[Saved data entries]
--------------------------------
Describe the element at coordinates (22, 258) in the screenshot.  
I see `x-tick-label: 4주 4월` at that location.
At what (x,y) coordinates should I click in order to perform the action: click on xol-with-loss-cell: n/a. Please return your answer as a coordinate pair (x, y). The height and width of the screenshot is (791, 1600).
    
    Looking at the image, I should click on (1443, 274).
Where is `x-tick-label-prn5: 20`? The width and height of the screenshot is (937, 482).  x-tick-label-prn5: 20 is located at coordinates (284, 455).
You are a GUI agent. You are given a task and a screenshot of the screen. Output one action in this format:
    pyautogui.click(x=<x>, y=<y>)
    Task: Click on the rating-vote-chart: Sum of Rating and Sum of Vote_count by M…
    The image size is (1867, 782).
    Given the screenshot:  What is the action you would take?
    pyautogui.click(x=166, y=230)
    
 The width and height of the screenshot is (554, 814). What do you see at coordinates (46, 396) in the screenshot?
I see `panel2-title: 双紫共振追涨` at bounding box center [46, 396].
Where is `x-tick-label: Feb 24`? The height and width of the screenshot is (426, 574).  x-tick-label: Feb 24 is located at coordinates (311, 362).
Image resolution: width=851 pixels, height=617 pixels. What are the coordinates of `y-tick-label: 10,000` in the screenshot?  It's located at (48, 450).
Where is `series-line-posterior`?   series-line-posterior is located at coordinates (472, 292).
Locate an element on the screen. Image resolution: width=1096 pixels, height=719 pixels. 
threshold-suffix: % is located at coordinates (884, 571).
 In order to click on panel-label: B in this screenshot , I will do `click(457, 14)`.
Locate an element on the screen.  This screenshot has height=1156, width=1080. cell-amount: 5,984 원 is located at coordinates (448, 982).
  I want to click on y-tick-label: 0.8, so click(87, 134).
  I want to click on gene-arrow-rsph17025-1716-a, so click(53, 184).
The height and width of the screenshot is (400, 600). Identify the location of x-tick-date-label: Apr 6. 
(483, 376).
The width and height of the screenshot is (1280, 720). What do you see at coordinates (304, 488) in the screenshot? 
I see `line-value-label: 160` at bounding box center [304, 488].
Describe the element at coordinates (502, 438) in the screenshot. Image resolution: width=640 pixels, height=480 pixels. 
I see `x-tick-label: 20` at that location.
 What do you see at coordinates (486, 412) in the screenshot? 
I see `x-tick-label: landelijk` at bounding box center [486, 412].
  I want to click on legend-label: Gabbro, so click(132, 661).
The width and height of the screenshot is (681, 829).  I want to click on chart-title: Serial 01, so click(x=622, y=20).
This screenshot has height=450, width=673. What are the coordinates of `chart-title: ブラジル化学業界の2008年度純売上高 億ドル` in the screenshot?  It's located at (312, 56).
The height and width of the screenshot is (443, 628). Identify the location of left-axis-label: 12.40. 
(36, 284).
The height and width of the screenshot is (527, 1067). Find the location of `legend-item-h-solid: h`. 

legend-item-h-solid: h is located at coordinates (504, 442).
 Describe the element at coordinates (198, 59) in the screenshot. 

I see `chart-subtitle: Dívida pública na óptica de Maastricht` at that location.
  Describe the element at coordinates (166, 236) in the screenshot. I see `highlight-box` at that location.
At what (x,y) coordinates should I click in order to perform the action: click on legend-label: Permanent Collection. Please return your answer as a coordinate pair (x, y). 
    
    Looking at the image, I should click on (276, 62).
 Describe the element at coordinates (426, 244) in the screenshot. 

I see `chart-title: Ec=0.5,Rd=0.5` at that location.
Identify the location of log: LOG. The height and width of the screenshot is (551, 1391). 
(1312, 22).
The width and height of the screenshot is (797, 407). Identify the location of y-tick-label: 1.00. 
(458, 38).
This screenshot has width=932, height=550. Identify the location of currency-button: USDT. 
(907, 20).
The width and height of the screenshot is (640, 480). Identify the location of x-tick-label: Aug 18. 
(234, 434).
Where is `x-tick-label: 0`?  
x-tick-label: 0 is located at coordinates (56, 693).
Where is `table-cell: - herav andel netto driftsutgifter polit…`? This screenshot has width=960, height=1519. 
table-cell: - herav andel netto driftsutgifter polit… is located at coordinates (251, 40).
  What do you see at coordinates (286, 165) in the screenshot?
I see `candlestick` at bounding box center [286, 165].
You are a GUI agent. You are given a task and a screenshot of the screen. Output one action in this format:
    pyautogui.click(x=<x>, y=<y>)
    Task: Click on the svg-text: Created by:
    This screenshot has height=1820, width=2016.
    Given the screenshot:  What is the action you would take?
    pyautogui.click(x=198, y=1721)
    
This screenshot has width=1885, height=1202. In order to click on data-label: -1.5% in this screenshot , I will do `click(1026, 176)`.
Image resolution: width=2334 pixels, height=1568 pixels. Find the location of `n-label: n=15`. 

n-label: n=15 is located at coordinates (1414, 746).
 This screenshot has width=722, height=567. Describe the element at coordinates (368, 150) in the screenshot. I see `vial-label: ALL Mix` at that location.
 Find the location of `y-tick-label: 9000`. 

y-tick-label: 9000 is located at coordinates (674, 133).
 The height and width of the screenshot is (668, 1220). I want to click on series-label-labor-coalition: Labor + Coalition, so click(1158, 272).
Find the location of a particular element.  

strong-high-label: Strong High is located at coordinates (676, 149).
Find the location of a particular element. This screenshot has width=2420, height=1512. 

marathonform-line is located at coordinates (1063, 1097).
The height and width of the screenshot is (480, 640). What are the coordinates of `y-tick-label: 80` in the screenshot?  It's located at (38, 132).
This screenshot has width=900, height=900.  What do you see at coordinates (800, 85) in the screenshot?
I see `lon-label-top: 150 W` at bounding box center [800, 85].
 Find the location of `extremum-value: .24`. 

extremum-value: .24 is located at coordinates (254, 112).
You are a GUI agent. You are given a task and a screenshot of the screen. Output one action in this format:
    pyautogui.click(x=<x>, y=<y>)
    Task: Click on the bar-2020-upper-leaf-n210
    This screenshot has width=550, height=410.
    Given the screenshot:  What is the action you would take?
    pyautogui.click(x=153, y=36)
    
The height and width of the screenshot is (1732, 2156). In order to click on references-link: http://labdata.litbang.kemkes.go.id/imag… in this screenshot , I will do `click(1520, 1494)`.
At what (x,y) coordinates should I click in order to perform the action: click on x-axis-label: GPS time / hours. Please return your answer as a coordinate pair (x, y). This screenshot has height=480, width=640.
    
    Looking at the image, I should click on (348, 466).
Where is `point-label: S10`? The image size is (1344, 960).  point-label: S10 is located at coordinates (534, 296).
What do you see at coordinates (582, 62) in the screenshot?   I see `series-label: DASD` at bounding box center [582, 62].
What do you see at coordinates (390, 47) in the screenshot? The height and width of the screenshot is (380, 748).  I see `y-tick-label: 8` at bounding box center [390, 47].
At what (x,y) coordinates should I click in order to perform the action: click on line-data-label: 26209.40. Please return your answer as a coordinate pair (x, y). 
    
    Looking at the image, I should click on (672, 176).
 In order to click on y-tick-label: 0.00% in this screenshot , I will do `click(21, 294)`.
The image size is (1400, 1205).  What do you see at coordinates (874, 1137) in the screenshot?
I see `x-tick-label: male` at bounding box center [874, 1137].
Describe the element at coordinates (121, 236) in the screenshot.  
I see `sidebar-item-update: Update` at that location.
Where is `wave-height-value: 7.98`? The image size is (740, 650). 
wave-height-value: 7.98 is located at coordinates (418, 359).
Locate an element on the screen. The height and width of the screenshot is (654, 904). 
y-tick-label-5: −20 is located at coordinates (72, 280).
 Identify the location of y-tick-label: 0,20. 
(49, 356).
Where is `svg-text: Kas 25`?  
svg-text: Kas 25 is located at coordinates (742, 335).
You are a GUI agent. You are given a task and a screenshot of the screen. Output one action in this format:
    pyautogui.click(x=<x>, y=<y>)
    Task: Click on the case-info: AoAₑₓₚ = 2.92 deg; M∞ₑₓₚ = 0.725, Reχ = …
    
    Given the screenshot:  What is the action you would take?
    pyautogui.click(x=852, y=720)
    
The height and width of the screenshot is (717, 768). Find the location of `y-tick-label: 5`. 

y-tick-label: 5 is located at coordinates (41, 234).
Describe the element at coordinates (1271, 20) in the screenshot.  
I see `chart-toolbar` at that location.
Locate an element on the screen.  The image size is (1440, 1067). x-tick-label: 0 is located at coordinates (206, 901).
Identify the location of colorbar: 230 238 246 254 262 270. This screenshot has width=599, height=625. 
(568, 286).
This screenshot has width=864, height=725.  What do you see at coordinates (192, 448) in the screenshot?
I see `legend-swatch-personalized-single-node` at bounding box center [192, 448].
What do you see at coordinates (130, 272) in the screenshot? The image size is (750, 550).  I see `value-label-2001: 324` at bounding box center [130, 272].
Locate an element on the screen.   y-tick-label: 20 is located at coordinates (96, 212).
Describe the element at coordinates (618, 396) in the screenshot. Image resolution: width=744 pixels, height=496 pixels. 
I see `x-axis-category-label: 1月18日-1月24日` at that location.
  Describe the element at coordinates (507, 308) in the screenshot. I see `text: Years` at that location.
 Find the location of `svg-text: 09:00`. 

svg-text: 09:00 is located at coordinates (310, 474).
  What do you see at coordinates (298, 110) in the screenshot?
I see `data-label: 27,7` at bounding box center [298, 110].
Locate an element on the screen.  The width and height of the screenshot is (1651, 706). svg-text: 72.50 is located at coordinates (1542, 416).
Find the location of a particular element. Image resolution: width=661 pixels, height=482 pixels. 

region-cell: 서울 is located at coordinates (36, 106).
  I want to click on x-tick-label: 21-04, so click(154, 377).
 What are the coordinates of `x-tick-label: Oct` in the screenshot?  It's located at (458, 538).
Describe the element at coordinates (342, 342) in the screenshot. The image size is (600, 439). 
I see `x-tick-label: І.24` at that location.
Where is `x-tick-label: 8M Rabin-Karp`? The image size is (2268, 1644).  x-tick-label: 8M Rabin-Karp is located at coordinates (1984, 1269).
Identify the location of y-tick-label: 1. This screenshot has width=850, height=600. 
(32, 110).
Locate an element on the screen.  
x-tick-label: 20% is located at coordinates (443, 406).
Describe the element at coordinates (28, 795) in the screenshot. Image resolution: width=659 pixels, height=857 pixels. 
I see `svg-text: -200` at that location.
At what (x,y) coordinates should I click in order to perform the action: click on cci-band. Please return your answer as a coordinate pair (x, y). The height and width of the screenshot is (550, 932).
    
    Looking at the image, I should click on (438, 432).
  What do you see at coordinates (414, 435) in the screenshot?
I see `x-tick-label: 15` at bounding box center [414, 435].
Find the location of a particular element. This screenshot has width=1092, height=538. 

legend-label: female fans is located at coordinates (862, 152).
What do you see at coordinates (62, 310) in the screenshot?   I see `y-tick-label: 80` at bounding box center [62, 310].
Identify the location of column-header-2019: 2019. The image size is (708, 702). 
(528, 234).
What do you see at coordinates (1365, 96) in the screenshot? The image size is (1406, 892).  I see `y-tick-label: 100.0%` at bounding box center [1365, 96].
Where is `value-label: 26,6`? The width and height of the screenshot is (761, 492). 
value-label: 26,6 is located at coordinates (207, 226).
--------------------------------
- [Your objective] Please reproduce the rows word for word, from the start of the rows through the line that contains "Looking at the image, I should click on (1443, 274).".

- [Answer to this exercise]
Describe the element at coordinates (22, 258) in the screenshot.  
I see `x-tick-label: 4주 4월` at that location.
At what (x,y) coordinates should I click in order to perform the action: click on xol-with-loss-cell: n/a. Please return your answer as a coordinate pair (x, y). The height and width of the screenshot is (791, 1600).
    
    Looking at the image, I should click on (1443, 274).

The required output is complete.